ContentEditView

This views focus is on extending the UpdateView to the scope the app is working on. So as long as you supply the necessary templates and create an page called Editor as a child node to a normal ContentView with a the same transfer_model on both of them. You will automatically have an page which will handle creating and updating objects of this type with all permission capabilities supplied by django-sitetree.

The view also allows you to write a custom form validation on a per model basis. To make use of this feature simply add a validate function to your model:

def validate(self, *args, **kwargs):
  # in here you have access to
  # the request -> kwargs['request']
  # the form -> kwargs['form']
  # and the error dict -> kwargs['errors']

DO NOT raise errors in this function!! instead use:

kwargs['form'].add_error(field, ValidationError(msg_string, code=type_string))

This version of error handling should be preferred as it not only allows for finding all validation errors at the same time, but it also will return the form to the user with the errors. Then you can highlight incorrect fields and display your error messages to the user. | For a more detailed info on how to use custom validation take a look into the DjangoWiki

Functions

dispatch() & get_permission_required()

See ContentView. Did not change.

get_success_url(self)

Returns where the user should be redirected to after a successful post-request.

get_object(self, queryset=None)

Does all the usual stuff like the ContentView. As it is pointless to have an editor without and transfer_model it is required here instead of checking for it.

get_queryset(self)

Filters for the parent node, as there will probably be more than on editor.

get_form_kwargs(self)

When this function gets called, the get_object funcion has already been called, but the get_context_data function not. Based on this we do a little switcheroo. We initials the form_kwargs with a call to the super function of get_form_kwargs. At this stage the reference object for the call is self.object and that still contains the site object. After the initialisation we override the instance in the form_kwargs with either a new transfer_model instance (CREATE-STATE) or fetch an existing one (UPDATE-STATE). Remember that as get_object has been executed self.model already contains the transfer_model and no longer the Site model.

get_form_class(self)

This function generates a modelform based on the given transfer_model.

For now it also replaces all M2M-Relation fields with the admin page M2M-widget.

get_context_data(self, **kwargs)

The context is only extended by the default values listed with the ContentView. All functionality from the UpdateView can be used.

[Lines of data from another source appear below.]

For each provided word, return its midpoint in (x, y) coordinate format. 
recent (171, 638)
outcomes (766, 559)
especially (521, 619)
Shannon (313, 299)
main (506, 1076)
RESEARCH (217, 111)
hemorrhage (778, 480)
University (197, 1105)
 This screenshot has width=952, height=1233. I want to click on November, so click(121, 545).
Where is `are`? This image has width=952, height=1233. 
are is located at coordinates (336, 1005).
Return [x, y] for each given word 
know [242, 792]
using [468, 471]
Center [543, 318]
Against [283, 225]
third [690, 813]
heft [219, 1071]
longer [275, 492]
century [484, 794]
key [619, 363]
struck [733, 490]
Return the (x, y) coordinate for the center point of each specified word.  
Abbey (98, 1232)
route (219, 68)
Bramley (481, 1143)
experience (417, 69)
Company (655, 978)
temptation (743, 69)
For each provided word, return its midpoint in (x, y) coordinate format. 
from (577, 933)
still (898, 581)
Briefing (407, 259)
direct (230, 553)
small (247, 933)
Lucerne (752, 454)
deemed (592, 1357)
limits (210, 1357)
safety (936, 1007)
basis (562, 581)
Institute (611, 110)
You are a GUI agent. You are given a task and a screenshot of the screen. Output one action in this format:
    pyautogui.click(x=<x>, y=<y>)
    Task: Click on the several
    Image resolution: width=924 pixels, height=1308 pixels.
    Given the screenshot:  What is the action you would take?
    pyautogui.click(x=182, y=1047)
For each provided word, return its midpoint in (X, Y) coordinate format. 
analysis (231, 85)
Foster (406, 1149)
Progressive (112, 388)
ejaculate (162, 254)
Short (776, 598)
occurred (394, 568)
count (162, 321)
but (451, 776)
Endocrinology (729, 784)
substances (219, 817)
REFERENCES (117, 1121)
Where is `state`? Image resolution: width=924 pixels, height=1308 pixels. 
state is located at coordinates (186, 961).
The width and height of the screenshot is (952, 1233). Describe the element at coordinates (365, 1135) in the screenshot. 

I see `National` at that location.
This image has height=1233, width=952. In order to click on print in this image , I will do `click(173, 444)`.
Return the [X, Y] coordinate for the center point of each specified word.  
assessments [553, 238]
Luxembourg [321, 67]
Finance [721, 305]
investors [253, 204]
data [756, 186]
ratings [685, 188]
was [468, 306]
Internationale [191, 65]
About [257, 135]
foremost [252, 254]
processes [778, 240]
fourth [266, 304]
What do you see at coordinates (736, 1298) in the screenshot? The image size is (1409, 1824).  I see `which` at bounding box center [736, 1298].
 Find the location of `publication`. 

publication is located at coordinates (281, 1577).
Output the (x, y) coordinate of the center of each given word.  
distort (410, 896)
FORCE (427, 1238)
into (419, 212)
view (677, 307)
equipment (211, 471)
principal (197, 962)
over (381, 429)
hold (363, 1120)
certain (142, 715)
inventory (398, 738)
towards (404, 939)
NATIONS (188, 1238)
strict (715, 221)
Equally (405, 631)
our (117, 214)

post(self, request, *args, **kwargs)

This function sets self.object to the edited object if in (UPDATE-STATE) otherwise it sets self.object to None (CREATE-STATE). After this it will call the validate function of the model if it has been implemented. Then it will execute a flattened form.is_valid() call resulting in a return to form_valid or form_invalid.

form_valid(self, form)

This function will start by bleaching all TextFields and if the private-objects feature has been integrated it will also set the private state of the model. It ends returning the super call on its form_valid, executing the default UpdateView code.